Busy busy. More later. :-)

·        Wednesday, December 4, 1996

Okay, okay, I've been bad, I know. I really meant to get back to the entry Monday, but I was so exhausted, I just fell asleep really early. In my defense, I'd like to point out that it *is* the last week of classes, and I *do* have a major final paper due next week, and I *am* throwing a huge holiday party this Friday. So forgive me. December may be a bit sketchy.

I can't even write as much now as I'd like, 'cause I'm in the throes of finishing up the stuff I'm handing in for my Fiction class (everything I've done this semester). Due at 3, so I'd best run, but I really will try to write again later today, possibly around 5-ish. There's lots going on in my life right now, and I'd love to tell you all about it, but I'm just swamped.

·        Thursday, December 5, 1996

Okay, I didn't get back to you yesterday, but it's only Thursday, so I'm not that behind, right? I'm having a hard time thinking right now, because for some bizarre reason I woke up at 5 a.m. and started writing and wrote until 10:30 (interspersed with mucking, which oddly enough helps me write), and so my brain is a little fried. Also I've started fretting about last minute things to do for the party (get cranberries and popcorn for the tree, and ribbons and boughs to decorate the house, and a tree, don't forget, and maybe some sheet music so we can sing a little 'round the piano, and it would be really cool to have some traditional holiday games, but the last time I saw that sort of thing was, I think, in one of the G.K. Chesterton Father Brown stories, so I have to go dig those out, or you guys could send me your ideas/memories, and I have no idea what's appropriate for Kwanzaa (I have Christmas and Hanukkah and Winter Solstice and the Hindu Festival of Lights stuff, but nothing for Kwanzaa, which is too bad, 'cause I wanted this to be an interdenominational holiday party :-), and I'm not sure the trifle recipe is going to work out, so I want to make it early (besides I think it's better if it sits soaking up the sherry for a day, though *please* tell me if I'm wrong), and there's the eggnog to spice and the cookie ingredients to buy and I'm sure I've forgotten something or several somethings), so I'm a little flaky right now.

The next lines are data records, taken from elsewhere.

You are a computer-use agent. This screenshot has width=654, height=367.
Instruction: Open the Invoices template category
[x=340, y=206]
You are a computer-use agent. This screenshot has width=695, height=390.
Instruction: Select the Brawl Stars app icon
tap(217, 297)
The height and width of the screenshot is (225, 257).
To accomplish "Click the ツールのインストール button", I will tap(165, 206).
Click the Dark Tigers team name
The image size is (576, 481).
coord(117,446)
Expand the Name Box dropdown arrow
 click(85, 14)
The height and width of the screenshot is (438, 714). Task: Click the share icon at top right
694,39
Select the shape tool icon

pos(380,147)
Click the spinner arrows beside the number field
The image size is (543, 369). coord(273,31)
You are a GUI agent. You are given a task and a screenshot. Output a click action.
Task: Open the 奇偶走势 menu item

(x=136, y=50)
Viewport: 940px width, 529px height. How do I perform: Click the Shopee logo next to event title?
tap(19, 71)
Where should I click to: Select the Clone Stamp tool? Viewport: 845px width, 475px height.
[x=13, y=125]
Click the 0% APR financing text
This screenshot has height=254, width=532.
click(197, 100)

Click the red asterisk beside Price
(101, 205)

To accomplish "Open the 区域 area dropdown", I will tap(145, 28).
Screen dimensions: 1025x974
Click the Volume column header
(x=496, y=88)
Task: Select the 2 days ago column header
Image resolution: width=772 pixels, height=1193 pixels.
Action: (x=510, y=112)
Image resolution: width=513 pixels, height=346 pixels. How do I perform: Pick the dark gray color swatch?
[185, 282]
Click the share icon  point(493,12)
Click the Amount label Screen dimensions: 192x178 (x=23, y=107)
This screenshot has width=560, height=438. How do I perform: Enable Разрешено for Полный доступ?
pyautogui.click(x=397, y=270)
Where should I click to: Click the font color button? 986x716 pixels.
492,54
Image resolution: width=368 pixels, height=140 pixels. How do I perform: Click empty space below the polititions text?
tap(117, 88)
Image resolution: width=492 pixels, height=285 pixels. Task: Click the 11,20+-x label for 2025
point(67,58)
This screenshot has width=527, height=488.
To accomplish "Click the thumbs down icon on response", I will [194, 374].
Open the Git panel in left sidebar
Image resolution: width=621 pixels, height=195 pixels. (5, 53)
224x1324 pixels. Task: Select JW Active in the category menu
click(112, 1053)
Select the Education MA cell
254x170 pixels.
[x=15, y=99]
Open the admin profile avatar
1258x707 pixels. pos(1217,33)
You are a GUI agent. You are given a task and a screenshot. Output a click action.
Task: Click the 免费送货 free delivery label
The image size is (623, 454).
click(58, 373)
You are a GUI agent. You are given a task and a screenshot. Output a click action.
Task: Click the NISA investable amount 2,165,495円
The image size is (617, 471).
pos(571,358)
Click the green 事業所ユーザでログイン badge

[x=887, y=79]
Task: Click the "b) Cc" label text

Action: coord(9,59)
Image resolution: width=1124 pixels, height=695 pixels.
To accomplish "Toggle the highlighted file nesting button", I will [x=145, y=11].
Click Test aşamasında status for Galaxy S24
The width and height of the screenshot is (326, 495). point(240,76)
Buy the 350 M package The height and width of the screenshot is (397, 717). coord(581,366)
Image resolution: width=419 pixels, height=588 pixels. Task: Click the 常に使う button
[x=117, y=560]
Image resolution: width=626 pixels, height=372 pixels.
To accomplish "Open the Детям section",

But basically life is good and I'm happy, though someone should explain to me someday why it is that I can be utterly upset one moment and perfectly fine the next, and exactly how this relates to telephones, 'cause I really don't understand this phenomenon and it's causing much confusion in my life. No, I'm not going to explain that. It would take too long, and you probably know what I mean anyway.

I'm babbling. I'm babbling a lot. I hope you guys are at least amused by my babbling 'cause it would be awful if nobody got anything out of it. Heck, I'm amused, so I suppose that's enough.

I discovered something amazingly cool today -- an ambigram generator. I'm not going to try to explain -- just go play -- it's fun. 'mary anne' acutally works fairly well as an ambigram.

And okay, you may find this hard to believe, but I actually have a fan club now. That's right. And you can join if you want (what's next, a Usenet newsgroup?? :-), and receive lots of cool nifty stuff. Well, maybe some cool nifty stuff. Maybe none. Maybe just a lot of advertising blurbs. Or maybe I'll be inspired and mail you guys everything I write each week. Hundreds of pages of unpublished material delivered to your very mailbox...okay, I'm a little manic today, you can tell. It's definitely a crap shoot, but it'd be kinda nice to think that someone actually bothered to JOIN my fan club. :-) And I think Dale is a little stumped for ideas on what a fan club actually does (and the last one I joined (okay, I admit it, it was the Misty Lackey fan club, but I was in high school, okay?) was so long ago that I don't quite remember what we did other than exchange letters saying how much we liked the author, which seems a little silly in retrospect, so I don't have much of a clue either), so could probably use any ideas you wanted to shoot his way. He likes getting mail. (Dale is my publisher, in case that wasn't clear. Dale Larson, dale@iam.com, super nice guy. Feel free to write and tell him. :-) (If he starts getting flooded with mail he's going to kill me, but it might be worth it....:-)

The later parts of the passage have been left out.